--- Begin Material shown ---

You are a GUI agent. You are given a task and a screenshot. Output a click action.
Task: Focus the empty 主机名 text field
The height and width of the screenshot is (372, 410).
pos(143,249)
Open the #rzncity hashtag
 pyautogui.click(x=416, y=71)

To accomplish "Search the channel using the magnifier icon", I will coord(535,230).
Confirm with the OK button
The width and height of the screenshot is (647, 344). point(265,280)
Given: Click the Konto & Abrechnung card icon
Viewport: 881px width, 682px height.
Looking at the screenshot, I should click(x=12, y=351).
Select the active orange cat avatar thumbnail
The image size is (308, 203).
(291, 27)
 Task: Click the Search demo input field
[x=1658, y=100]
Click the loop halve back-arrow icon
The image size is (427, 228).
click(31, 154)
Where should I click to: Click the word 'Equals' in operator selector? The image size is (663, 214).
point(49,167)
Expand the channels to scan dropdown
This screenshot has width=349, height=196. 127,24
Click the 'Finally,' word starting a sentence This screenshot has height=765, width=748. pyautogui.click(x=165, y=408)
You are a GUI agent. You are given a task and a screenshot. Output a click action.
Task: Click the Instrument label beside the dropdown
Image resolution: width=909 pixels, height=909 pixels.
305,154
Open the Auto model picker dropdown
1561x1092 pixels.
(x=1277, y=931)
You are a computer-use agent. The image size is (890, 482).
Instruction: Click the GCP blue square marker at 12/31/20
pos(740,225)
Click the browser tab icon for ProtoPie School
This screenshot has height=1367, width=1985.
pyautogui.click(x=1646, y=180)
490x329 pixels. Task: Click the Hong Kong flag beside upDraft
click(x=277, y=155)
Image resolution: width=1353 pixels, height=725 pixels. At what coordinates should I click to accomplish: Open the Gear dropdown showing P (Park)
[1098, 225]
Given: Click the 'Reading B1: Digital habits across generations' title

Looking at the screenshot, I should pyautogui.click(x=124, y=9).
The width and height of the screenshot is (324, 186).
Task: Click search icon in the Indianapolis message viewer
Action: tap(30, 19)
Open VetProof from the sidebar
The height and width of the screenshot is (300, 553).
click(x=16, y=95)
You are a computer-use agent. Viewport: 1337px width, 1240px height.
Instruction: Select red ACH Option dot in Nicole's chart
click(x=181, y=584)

--- End Material shown ---

Copy out everything from the start of the entries down to the line containing "The width and height of the screenshot is (647, 344).", swapping "magnifier" for "magnifying glass" and keeping all else the same.

Result of the task:
You are a GUI agent. You are given a task and a screenshot. Output a click action.
Task: Focus the empty 主机名 text field
The height and width of the screenshot is (372, 410).
pos(143,249)
Open the #rzncity hashtag
 pyautogui.click(x=416, y=71)

To accomplish "Search the channel using the magnifying glass icon", I will coord(535,230).
Confirm with the OK button
The width and height of the screenshot is (647, 344). point(265,280)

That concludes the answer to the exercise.